Show all the lines in the data below that include the word "computer".

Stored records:
───
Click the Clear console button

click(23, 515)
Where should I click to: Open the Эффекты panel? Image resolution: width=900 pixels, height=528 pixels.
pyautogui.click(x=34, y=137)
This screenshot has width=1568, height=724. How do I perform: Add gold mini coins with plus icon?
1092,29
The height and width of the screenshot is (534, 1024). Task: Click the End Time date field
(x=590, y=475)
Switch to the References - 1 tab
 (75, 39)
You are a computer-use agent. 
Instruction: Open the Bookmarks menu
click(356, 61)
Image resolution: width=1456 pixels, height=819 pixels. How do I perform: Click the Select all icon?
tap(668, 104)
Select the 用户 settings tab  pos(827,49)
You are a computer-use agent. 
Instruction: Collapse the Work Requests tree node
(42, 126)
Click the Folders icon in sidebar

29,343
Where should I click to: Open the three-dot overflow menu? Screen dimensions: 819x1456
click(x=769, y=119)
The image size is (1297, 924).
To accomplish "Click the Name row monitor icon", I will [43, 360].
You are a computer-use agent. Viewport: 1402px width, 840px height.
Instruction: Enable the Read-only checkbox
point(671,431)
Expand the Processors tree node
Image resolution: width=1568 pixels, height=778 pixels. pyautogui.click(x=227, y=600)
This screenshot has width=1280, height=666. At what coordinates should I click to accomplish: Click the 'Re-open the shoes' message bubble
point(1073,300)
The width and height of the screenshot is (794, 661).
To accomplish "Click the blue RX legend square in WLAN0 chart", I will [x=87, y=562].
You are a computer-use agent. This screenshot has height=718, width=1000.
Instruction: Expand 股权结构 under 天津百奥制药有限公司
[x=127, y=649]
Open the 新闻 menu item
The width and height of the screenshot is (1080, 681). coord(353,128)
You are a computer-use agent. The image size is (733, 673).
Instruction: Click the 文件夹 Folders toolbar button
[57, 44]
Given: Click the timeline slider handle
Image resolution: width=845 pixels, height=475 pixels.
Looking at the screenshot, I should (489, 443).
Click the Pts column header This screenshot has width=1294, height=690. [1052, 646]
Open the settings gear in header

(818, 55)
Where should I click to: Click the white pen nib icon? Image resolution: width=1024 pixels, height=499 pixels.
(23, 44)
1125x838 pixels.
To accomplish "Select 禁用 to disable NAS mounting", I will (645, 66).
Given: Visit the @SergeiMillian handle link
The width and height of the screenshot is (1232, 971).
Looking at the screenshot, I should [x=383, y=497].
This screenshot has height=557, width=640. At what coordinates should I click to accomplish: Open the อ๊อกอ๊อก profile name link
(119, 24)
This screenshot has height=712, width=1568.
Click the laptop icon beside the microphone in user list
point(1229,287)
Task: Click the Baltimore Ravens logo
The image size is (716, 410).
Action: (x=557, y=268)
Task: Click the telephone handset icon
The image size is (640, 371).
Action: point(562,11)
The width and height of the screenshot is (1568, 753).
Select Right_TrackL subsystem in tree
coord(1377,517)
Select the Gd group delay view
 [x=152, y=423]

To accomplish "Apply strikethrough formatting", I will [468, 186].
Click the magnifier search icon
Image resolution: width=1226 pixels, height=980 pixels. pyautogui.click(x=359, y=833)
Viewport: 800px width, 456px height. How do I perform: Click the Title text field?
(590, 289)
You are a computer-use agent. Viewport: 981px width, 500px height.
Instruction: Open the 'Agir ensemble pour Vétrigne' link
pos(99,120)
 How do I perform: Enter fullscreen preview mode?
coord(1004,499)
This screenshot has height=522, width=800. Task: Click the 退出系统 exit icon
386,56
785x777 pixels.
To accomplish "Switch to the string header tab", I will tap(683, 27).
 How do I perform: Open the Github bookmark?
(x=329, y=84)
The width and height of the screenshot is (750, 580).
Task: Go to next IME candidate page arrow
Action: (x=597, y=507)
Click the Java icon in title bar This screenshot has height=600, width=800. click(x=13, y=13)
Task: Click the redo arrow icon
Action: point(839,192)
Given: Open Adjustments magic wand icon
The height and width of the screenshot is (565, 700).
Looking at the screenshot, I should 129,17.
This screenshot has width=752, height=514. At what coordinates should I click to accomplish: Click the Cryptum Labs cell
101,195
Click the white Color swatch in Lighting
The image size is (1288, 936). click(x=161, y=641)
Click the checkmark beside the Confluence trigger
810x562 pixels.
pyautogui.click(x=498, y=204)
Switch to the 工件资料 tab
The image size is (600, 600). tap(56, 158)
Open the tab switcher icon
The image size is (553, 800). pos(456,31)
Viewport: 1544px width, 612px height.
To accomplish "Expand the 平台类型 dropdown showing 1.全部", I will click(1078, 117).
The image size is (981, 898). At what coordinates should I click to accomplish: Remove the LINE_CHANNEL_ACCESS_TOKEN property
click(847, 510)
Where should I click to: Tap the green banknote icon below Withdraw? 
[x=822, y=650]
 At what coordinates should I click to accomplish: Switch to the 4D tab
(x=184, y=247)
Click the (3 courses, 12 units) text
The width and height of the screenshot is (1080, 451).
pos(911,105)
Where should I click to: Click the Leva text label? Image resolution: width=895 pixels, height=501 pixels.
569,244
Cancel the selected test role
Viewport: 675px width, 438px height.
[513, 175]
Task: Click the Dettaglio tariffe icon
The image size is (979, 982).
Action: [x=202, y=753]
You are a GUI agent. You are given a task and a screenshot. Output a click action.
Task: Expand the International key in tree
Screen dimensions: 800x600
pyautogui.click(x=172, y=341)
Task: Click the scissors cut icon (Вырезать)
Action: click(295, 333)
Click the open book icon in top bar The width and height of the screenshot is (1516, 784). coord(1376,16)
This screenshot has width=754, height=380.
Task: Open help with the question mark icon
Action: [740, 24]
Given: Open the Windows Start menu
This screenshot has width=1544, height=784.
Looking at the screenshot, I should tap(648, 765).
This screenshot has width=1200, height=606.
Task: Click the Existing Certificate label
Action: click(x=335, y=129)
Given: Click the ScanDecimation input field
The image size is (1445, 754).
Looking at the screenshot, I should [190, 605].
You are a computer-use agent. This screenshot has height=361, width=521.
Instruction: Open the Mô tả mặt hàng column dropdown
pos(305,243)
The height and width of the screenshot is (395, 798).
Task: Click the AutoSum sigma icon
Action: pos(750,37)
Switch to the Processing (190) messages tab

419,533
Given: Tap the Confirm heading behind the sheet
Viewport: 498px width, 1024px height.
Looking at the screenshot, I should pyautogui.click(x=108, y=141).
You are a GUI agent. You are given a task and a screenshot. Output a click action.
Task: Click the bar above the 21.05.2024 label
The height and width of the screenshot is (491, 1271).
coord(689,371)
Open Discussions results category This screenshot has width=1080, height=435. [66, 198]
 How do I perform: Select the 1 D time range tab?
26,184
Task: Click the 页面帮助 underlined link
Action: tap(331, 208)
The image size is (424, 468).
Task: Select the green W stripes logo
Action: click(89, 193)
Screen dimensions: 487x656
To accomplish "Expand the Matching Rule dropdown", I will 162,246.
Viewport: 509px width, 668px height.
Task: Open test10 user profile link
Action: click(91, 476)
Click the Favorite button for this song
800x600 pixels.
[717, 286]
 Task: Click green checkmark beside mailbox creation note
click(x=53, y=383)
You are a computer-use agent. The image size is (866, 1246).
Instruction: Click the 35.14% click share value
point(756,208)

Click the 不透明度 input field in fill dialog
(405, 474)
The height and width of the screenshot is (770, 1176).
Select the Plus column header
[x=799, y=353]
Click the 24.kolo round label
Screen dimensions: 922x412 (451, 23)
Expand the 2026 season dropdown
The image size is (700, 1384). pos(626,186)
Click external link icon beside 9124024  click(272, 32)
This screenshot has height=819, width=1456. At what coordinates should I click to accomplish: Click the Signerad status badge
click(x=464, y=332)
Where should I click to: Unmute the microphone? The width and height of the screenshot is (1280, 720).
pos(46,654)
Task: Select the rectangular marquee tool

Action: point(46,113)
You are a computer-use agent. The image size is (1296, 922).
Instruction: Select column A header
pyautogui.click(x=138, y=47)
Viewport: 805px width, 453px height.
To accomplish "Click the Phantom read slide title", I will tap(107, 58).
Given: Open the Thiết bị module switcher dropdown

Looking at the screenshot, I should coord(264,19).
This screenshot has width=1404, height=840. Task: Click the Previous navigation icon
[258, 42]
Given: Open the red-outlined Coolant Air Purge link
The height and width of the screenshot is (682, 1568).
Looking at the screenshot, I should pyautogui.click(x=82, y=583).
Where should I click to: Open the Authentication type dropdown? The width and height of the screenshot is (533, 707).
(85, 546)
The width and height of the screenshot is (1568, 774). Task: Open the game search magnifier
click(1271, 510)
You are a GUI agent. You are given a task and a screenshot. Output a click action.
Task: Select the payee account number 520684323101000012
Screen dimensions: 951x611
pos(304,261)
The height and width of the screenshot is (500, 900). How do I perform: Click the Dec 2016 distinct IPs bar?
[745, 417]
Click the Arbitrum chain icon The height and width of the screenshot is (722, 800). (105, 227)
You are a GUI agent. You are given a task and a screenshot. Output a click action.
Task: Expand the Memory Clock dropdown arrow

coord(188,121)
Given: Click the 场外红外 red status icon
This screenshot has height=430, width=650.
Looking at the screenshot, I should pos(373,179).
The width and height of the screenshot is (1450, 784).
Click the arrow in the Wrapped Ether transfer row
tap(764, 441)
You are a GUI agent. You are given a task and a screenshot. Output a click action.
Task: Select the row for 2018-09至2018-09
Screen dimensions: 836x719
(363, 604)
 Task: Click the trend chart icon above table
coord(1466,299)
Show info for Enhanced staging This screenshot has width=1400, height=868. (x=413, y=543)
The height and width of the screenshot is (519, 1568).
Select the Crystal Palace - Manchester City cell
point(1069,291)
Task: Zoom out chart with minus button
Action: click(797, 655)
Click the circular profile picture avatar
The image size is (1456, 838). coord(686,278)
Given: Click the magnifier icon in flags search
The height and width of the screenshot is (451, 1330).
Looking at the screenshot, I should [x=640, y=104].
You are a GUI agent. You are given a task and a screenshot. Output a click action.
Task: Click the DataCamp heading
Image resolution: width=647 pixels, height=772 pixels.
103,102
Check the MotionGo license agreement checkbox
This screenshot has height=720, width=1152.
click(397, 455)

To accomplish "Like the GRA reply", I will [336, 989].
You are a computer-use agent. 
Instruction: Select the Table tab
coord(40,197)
───
▸ EXERCISE OUTPUT
You are a computer-use agent. 
You are a computer-use agent. 
You are a computer-use agent. Viewport: 1402px width, 840px height.
You are a computer-use agent. This screenshot has height=718, width=1000.
You are a computer-use agent. The image size is (733, 673).
You are a computer-use agent. Viewport: 981px width, 500px height.
You are a computer-use agent. This screenshot has height=361, width=521.
You are a computer-use agent. The image size is (866, 1246).
You are a computer-use agent. The image size is (1296, 922).
You are a computer-use agent. 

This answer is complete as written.